El Cascanueces bipartidista

Le ha dicho el ministro de Exteriores, García-Margallo, a Rosa Díez, con el lenguaje diplomático que le caracteriza, que eso de acabar con el bipartidismo terminará mal porque si progresa a los partidos emergentes como UPyD los ‘aplastarán como una nuez’. Muy bonito. Lo que quiere decir, como diría Oneto, que estamos ante el final del paganismo y el principio del mismo.

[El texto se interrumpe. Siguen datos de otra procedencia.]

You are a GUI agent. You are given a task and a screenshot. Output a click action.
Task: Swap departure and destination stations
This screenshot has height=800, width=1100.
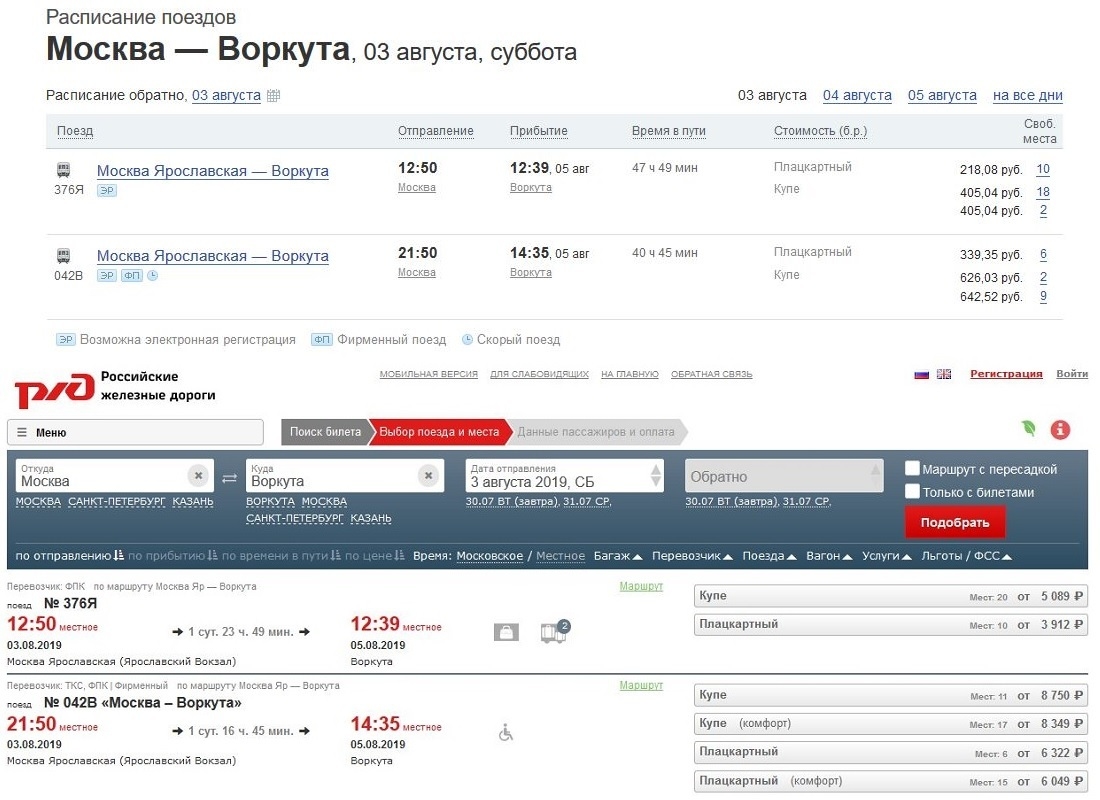229,477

La campaña electoral para las elecciones europeas no existe, no interesa a nadie y si las encuestas que anuncian la victoria del PP son ciertas, para lo único que servirá será para abrir una crisis de gran calado en el seno del PSOE. Una crisis de la que Rubalcaba piensa, una vez más, salir airoso, porque si hay nuevo ganador de las primarias y candidato socialista a las elecciones generales de 2015, don Alfredo, el eterno Alfredo se quedará en la secretaría general del partido jugando a la bicefalia hasta el 2016. Y, en consecuencia, al mando del partido en el papel de ¡gran estadista! Título que se arroga por su cuenta y le reconocen los palacios del poder (Moncloa y Zarzuela), así como en los altos despachos del mundo económico y empresarial donde Alfredo goza de simpatías y admiraciones, más incluso que Rajoy.

En realidad al primero que le interesa lo del final del bipartidismo es a Rubalcaba, porque eso conduce a la ‘gran coalición’ entre el PP y el PSOE, lo que le permitirá a don Alfredo verse sentado en la vicepresidencia primera del Gobierno, a la derecha de Rajoy y con sonrisa complaciente del monarca. De esa manera las famosas tres ‘R’ del poder español, Rey, Rajoy y Rubalcaba, seguirán al mando y el Régimen hoy moribundo de la Transición se reciclará como un moderno Frankenstein.

Así el triunvirato de las tres ‘R’, siguiendo la profecía de García Margallo, aplastará como a una nuez a las minorías emergentes con un golpe seco del martillo pilón del único poder, que activará un poderoso y alambicado mecanismo financiado por el ‘quinto poder’ del Estado, el económico y financiero. El que, sumado al otro control exhaustivo de los poderes Legislativo, Judicial y la prensa, se han convertido en el brazo armado de este nuevo y poderoso gigante al que bien podríamos llamar ‘El Cascanueces’. Nada que ver con el cuento de Navidad y delicioso y mágico ballet de Tchaikovski, sino, más bien al contrario, una especie de Hidra tricéfala, que aniquila cuanto encuentra a su paso de hierro como si fuera, nunca mejor dicho, una frágil nuez.

Naturalmente, antes de llegar a la temida caída del bipartidismo, lo que aún está por ver, la Hidra de las tres cabezas con ‘R’ ha de pasar varias pruebas. Para empezar estas elecciones europeas que Cañete, el hombre barbudo del PP, quiere ganar con la misma facilidad que la cantante barbuda de Austria ha ganado el festival de Eurovisión, aprovechando que Valenciano no habla de otra cosa que de la igualdad.

Lugo vendrá el desafío catalán de la Diada y la Consulta donde vamos a ver lo que aguanta la cabeza de nuez de Artur Mas ante el nuevo Cascanueces nacional. Y finalmente el doble proceso electoral de los comicios autonómicos y municipales de junio de 2015, seguido de las elecciones generales que Rajoy celebrará en enero de 2016. Si para entonces las minorías ahora emergentes han conseguido sobrevivir y poner punto final al bipartidismo, en ese momento la furia de El Cascanueces se desatará en pos de su propia supervivencia y en ese caso estaremos ante la larga y dura batalla final. Otra vez David contra Goliat.